- _Exercise instructions_
Pictures in the data should be dropped; transcribe exactly the lines from the one that has "Given: Click the blue copyright symbol icon" through the one that has "Task: Activate the Scale tool".

- _Material supplied_
++++

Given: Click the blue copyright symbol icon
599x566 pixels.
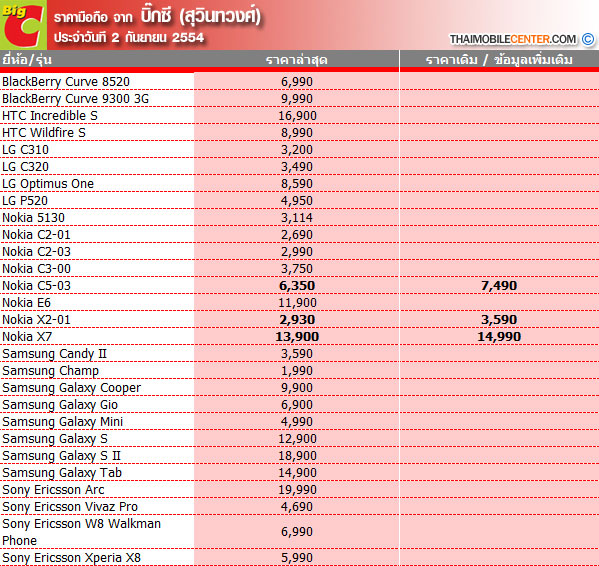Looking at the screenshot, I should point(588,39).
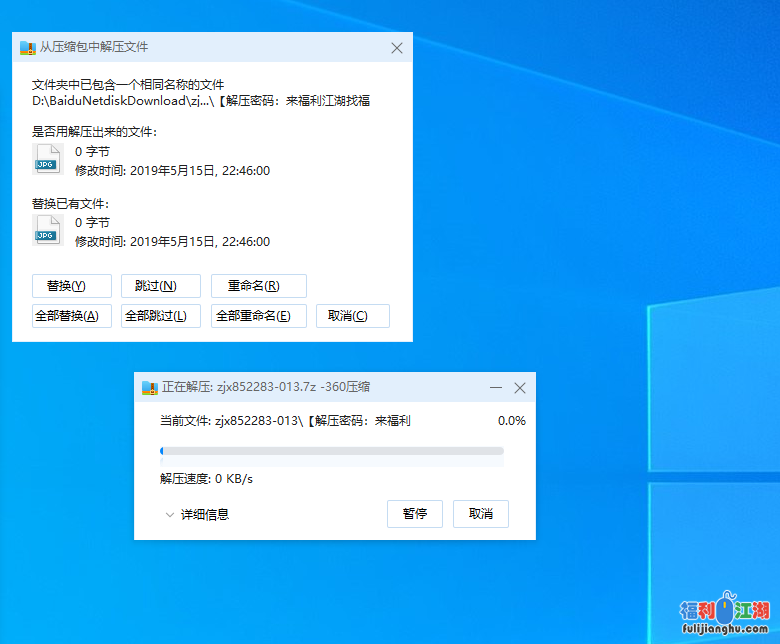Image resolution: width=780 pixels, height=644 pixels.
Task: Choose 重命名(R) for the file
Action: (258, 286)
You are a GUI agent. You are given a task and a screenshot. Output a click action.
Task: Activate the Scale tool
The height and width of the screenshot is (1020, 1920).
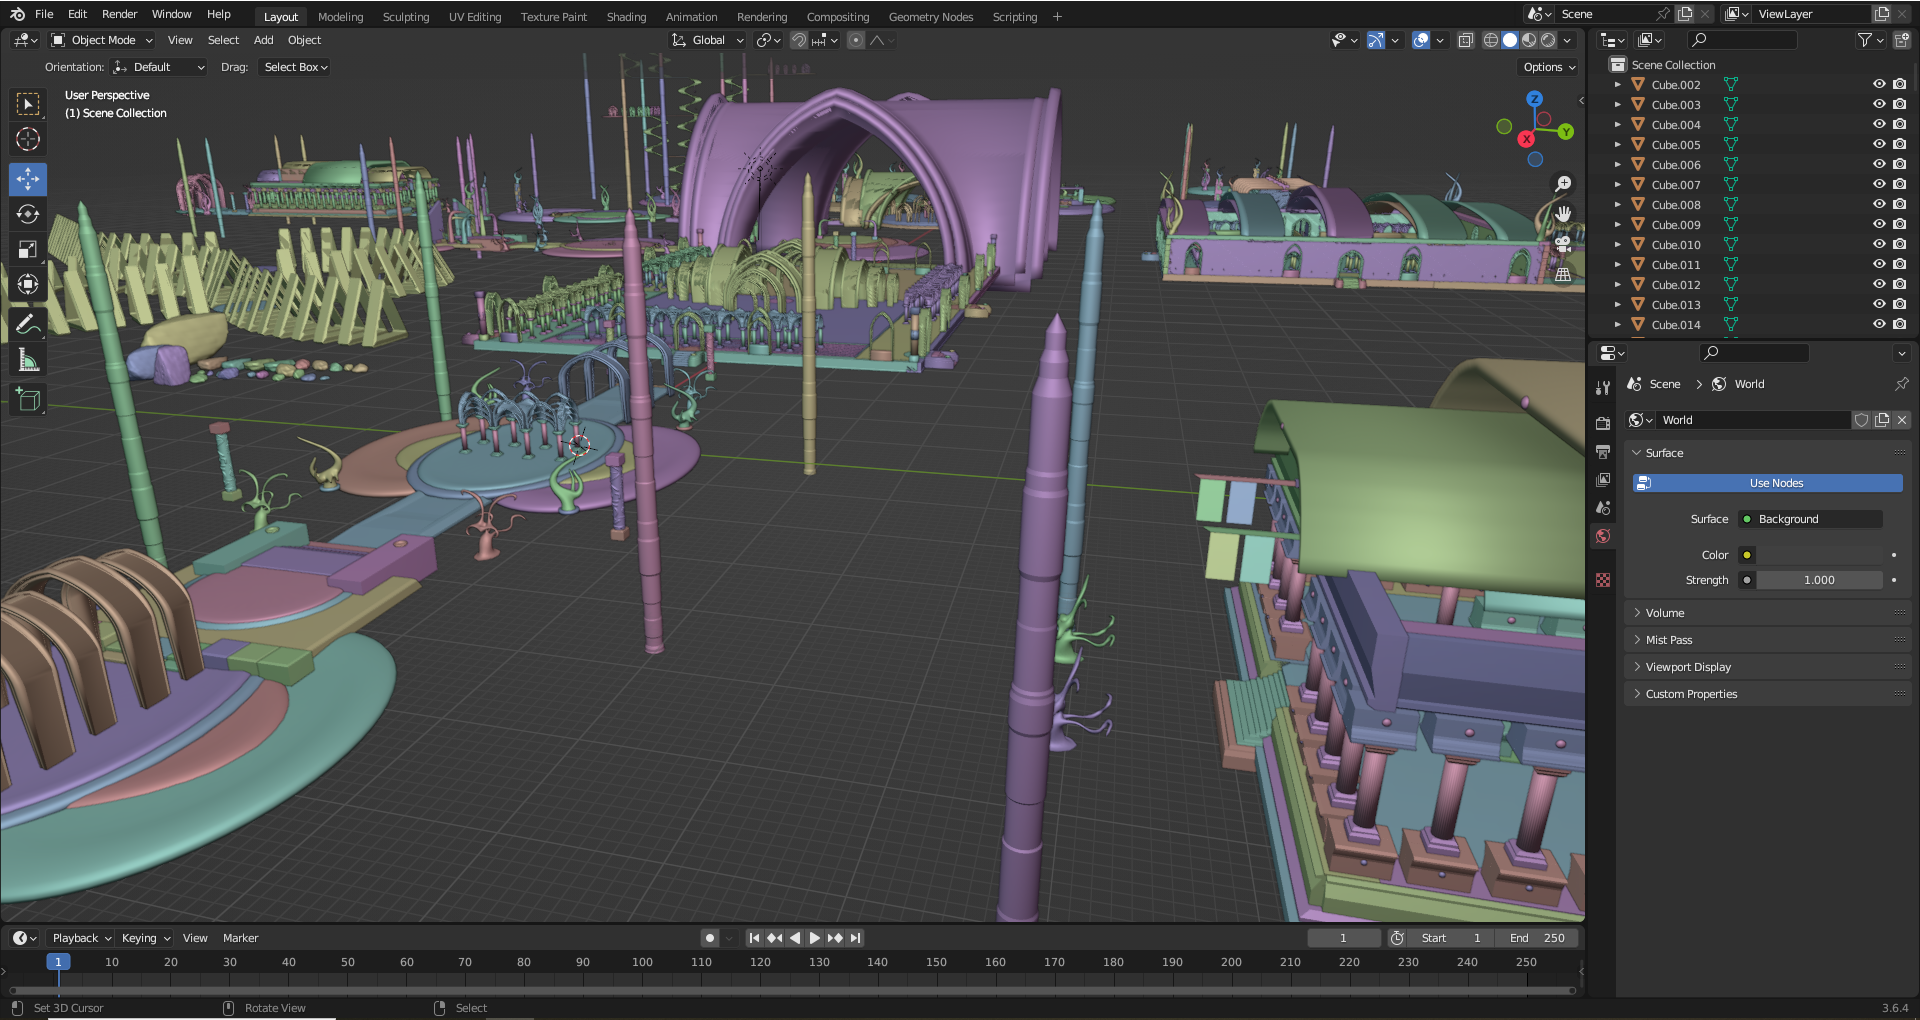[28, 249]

++++

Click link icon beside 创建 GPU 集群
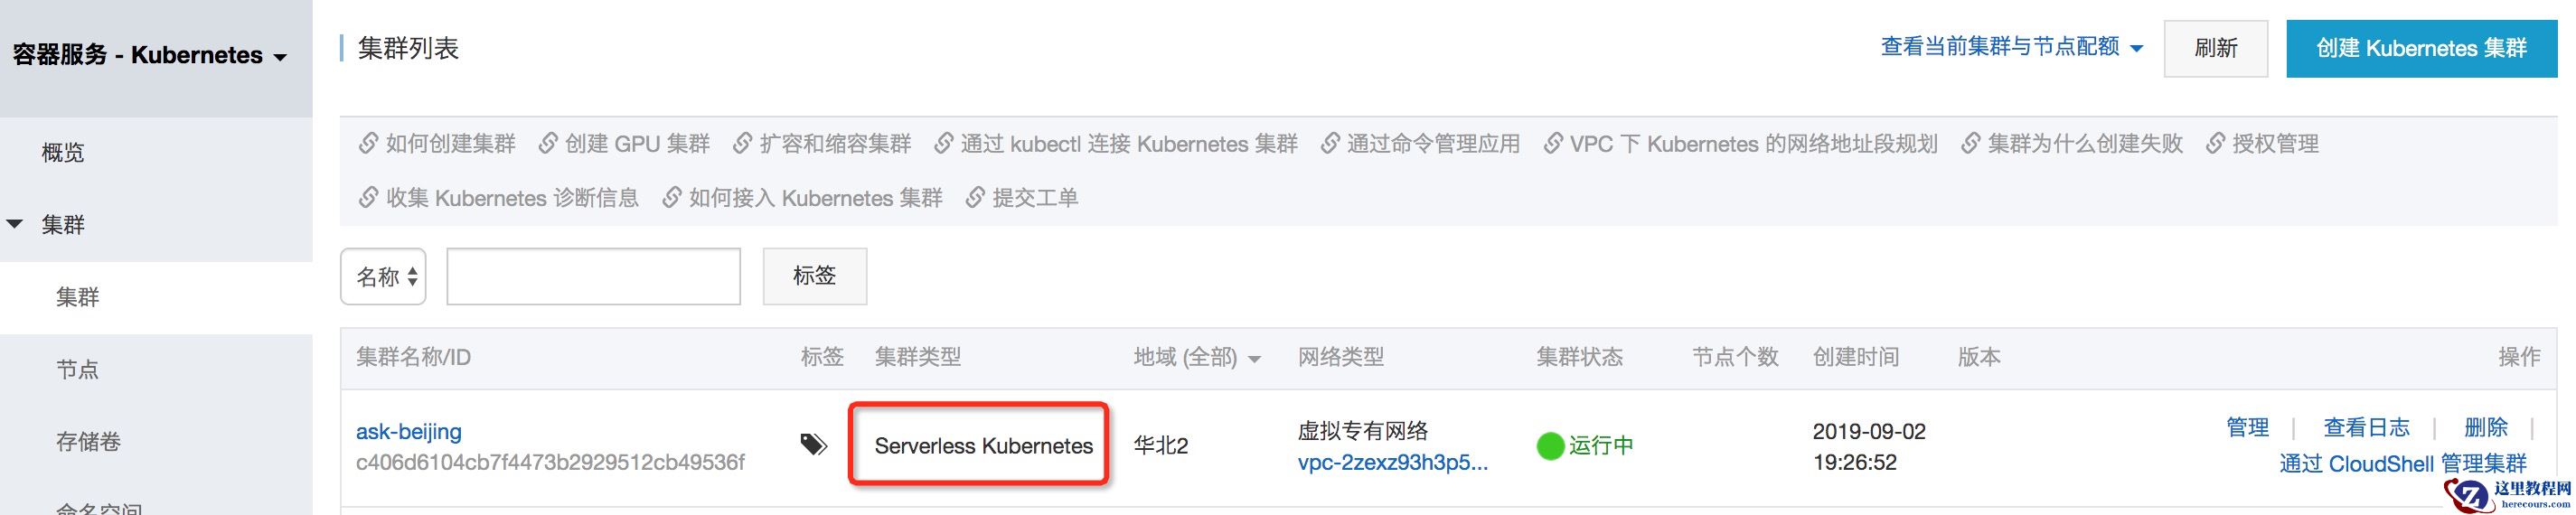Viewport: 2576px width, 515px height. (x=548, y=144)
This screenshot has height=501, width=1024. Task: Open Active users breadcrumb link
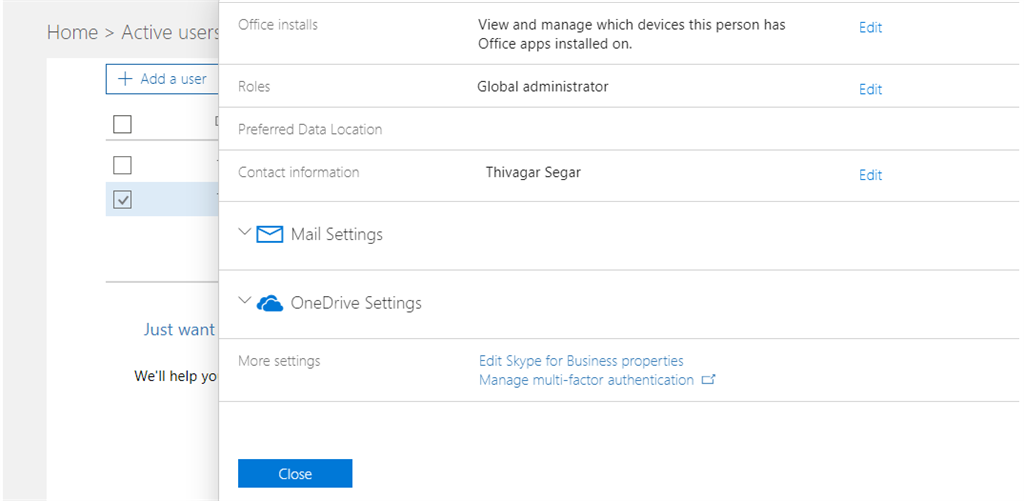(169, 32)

++++

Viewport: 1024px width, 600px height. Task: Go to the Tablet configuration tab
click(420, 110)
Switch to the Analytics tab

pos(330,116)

++++

- _Expected answer_
Given: Click the blue copyright symbol icon
599x566 pixels.
Looking at the screenshot, I should point(588,39).
Image resolution: width=780 pixels, height=644 pixels.
Task: Choose 重命名(R) for the file
Action: (258, 286)
You are a GUI agent. You are given a task and a screenshot. Output a click action.
Task: Activate the Scale tool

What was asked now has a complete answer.